Digital marketers have long struggled to prove the validity of their efforts. But by adding location-based data into their campaigns, marketers in Asia Pacific can now demonstrate improvements in conversions and arrive at a deeper understanding of business performance. The study shows that:
- 53% of marketers directly target competitor stores through geo-conquesting
- 51% win over shoppers with geofencing
- 48% chart the correlation between store traffic and sales
- 43% track return on advertising spend (ROAS)
- 42% target shoppers based on online and offline behaviour data
- 38% gain insight into store location performance
- 35% use location data to close the online to offline attribution gap
Location-based marketing spend is growing
Marketers are also spending more of their annual digital marketing budgets on paid location-data based advertising:
- 31% of marketers spent between $10,000 and $50,000
- 21% spent between $50,000 and $100,000, and
- 11% spent above $100,000
Of those spending more than $100,000 on location-based marketing, only website development (cited by 19% of respondents) and email marketing (15% of respondents) received greater investment.
Addressing the knowledge-gap
The survey also reveals that there are still areas where marketers are unsure how best to utilise and measure the effectiveness of location data in their campaigns:
- 57% of respondents said that the difficulty evidencing ROI was their main challenge
- 51% cited a lack of established standards, metrics and guidelines
- 49% pointed to a lack of scale
- 45% believed there was a lack of transparency into location data sources and methodologies
“When deciding to incorporate real-world intelligence as a key part of an omnichannel strategy, it is important that brands choose a partner who is scrupulous with its data sources. Being transparent with the veracity of the data, scrubbing it for inaccuracies and ensuring it complies with GDPR helps build certainty that the insights gleaned can be trusted,” says Ballard. “Understanding real, human behaviour by analysing mobile location data gives brands the truth about what people actually do. And it is this real-world intelligence that delivers real consumer engagement and a measurable sales uplift.”
Using location data to close the attribution gap
Another practical use of location-data is to help marketers measure relevance and attribution. 55% of the marketers surveyed shared that they are doing this already, using it for out of home buys (67%) and TV adverts (63%). Finally, 58% of 150 marketers mentioned their preference for using a first-touch attribution model and 42% opt for last-touch.
A quick note on location-based data in travel
The traveller journey can be broken down into five phases: being inspired to go travelling, searching for providers, make a booking, the travel experience itself and sharing reviews and travel stories upon return. Travel marketers thought that the inspiration and booking phases are the two most important opportunities for location-based marketing to deliver personalised adverts and messaging.

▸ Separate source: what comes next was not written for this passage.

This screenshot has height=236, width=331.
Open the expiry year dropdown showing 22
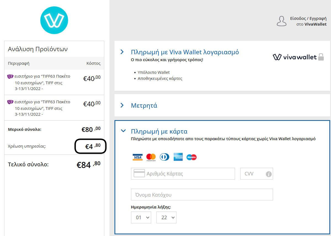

The full report can be downloaded at the following link: Real-world intelligence: mapping human behaviour to effective mobile marketing.
In Q2 of 2019, Blis commissioned WBR Insights to survey 150 heads of marketing from retail and travel brands, and marketing agencies across Asia Pacific. All had ultimate decision making responsibility for how to spend marketing budgets. The survey was conducted by appointment over the telephone and the results were compiled and anonymised by WBR Insights. The split across industries is as follows: Travel 27%, Retail 27%, Consumer Goods 27%, Marketing Agency 19%.